Zudem betont die EZB, dass die Wiederanlagen im Rahmen des PEPP jederzeit flexibel über den Zeitverlauf, die Anlageklassen und die Länder hinweg angepasst werden könnten, sollte es im Zusammenhang mit der Pandemie zu einer neuerlichen Marktfragmentierung kommen. Damit führt Lagarde die Politik Draghis fort, die davon gekennzeichnet ist, dass sich stark verschuldete Länder wie Griechenland und Italien stets über den Kapitalmarkt finanzieren konnten. Sollten einige Euroländer angesichts steigender Zinsen in die Bredouille geraten, könnte die EZB mit weiteren Anleihekäufen eingreifen und damit die Schuldenlast stabilisieren.
Die EZB begründete ihre Entscheidung mit den Auswirkungen des Ukrainekrieges auf die Energie- und Lebensmittelpreise und einem Inflationsdruck, der an „Breite und Höhe“ gewonnen hat. Zuletzt belief sich die Inflation im Euroraum auf stolze 8,1 Prozent. Trotz starker Anpassungen nach oben geht die Notenbank immer noch von einem Abfallen der Inflation im nächsten Jahr aus. So erwartet die EZB für 2023 eine Inflation von 3,5 Prozent und eine Kerninflation von 2,8 Prozent.
Der Markt sieht in der Ankündigung einer geldpolitischen Straffung die Bestätigung, dass sich die hohe und widerstandsfähige Inflation zu einem ernst zu nehmenden Problem entwickelt hat. Die Frage bleibt trotzdem, ob die EZB angesichts der Angebotsengpässe viel dagegen tun kann. Die Zinserhöhung ist richtig und bewahrt die Glaubwürdigkeit der EZB. Stimmen, die eine frühere Entscheidung gefordert hatten, sollten berücksichtigen, dass die Mehrheit nicht mit einem Krieg in der Ukraine und den verbundenen Engpässen auf dem Energie- und Lebensmittelmarkt gerechnet hat.

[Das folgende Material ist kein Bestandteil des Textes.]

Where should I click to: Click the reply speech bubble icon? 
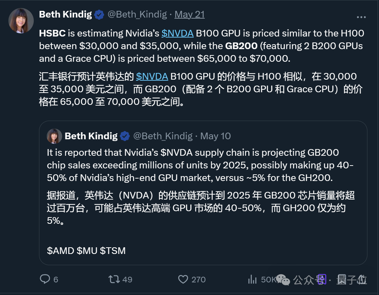click(45, 279)
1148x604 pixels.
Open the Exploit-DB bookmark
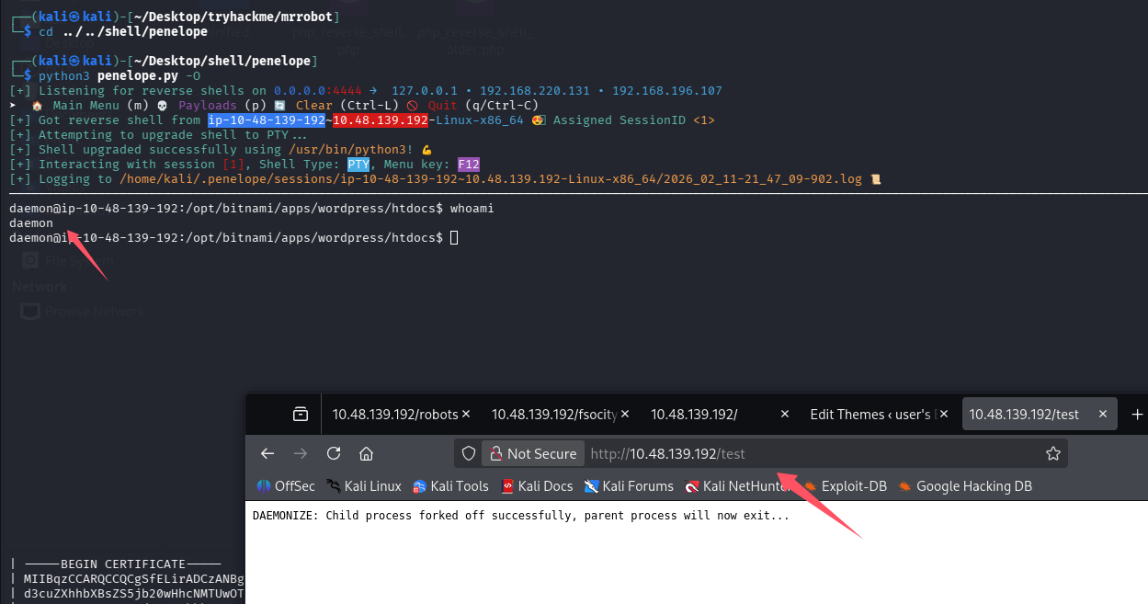[x=846, y=486]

Sollte sich die Lage auf der Angebotsseite nicht entspannen, können nur drastische Anpassungen der Geldpolitik den gewünschten Effekt auf die Inflationsrate erreichen und das würde einen hohen Preis in Form einer deutlichen Abschwächung der Konjunktur kosten. Es bleibt ein schmaler Grat, den die EZB zu gehen hat. Zeitenwende – aber keine echte Zinstrendwende!